Lo cual además no es cierto. Alejandro Sanz insiste en este sentido: “al ser públicos, en la asociación hemos tenido acceso a los informes previos para la declaración de bien de interés patrimonial y había errores históricos garrafales, fruto del desconocimiento absoluto que tienen los autores de los informes. Por ejemplo, hay zonas de la casa que no consideran necesario proteger como el dormitorio, cuando el dormitorio fue esencial en la vida de Vicente Aleixandre porque escribió casi toda su obra en la cama. También dejan fuera del ámbito de protección la cocina, ignorando que donde está ahora la cocina estaba antiguamente el salón y en ese salón, algo que está documentado en cartas y testimonios de toda índole, es donde Lorca solía tocar el piano de la madre de Vicente Aleixandre. Es decir, todo es un absoluto despropósito”.

Cara incluso a la subasta, hay irregularidades que es necesario denunciar, tales como por ejemplo que en la ficha técnica de la casa que existe en el portal de subastas del Boletín Oficial del Estado figura que no tiene cargas, lo cual no es cierto, dado que toda la zona de la cubierta del tejado está totalmente hundida.
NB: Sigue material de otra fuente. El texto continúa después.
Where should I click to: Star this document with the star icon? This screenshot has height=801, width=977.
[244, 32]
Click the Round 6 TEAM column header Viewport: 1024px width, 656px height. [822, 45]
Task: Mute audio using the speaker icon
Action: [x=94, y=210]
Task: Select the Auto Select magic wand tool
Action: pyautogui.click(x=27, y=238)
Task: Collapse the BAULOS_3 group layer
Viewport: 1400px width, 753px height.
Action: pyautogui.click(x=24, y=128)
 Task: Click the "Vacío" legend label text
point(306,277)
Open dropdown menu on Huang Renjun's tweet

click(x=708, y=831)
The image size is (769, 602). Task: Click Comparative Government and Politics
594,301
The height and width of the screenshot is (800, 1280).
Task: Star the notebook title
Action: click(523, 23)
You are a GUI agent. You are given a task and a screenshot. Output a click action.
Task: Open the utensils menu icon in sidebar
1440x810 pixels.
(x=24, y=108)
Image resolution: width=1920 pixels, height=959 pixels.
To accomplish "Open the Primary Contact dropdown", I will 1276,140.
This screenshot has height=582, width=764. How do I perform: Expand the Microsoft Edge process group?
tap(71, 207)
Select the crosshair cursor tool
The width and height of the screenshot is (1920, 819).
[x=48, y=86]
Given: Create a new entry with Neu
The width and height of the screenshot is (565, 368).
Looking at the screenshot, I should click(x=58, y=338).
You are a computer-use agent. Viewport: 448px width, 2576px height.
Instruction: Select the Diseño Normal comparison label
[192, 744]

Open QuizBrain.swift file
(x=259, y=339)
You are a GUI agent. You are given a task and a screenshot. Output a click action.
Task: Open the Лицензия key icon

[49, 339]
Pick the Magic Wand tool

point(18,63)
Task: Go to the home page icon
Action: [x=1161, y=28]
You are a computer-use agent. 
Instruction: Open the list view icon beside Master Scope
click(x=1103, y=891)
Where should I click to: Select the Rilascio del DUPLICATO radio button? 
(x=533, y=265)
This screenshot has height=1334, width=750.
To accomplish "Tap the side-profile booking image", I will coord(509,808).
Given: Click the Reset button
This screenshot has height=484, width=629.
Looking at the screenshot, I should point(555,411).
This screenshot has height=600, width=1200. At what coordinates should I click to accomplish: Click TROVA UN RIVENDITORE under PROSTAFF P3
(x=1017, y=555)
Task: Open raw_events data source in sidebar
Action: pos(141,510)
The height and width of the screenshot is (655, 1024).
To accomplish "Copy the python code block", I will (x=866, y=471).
Según se insiste desde la asociación, esto podría considerarse falsedad en documento público y tal vez pudiera al menos de momento, paralizar la subasta.

Una vez más y como ya he denunciado en otros artículos recientes, no se entiende desde ningún punto de vista que ante el riesgo que corre un bien de la categoría y la naturaleza histórica al que nos estamos refiriendo, el ministerio de cultura no haya mostrado ni la más mínima voluntad política ni la menor intención de poner en marcha los mecanismos necesarios para evitar la subasta de Velintonia, como por ejemplo, su inmediata declaración como Casa-Museo, tal y como sucede con la casa del poeta Luis Cernuda en Sevilla, declarada BIC y en la cual ya se han iniciado las obras de rehabilitación y acondicionamiento para ser la Casa de la Poesía.  A este respecto, Alejandro Sanz asegura: “No sé si el ministerio tendrá tiempo ya de hacer algo, pero en cualquier caso hay que denunciar que con esta actitud nuestros representantes políticos, sobre todo la comunidad de Madrid y el ministerio de cultura, están vulnerando gravísimamente el artículo 46 de nuestra Constitución, que dice claramente que los poderes públicos garantizarán la conservación del patrimonio histórico y promoverán su enriquecimiento”.

Burocracia frente a creación. Especuladores contra artistas. Capitalismo contra cultura. Es la triste realidad que vivimos. Aunque por supuesto siempre nos quede la poesía.

“Dime pronto el secreto de tu existencia / quiero saber por que la piedra no es pluma / ni el corazón un árbol delicado” escribía en La Destrucción o el Amor Vicente Aleixandre. Casi un siglo después de que el poeta escribiera estos versos, seguimos haciéndonos estas preguntas.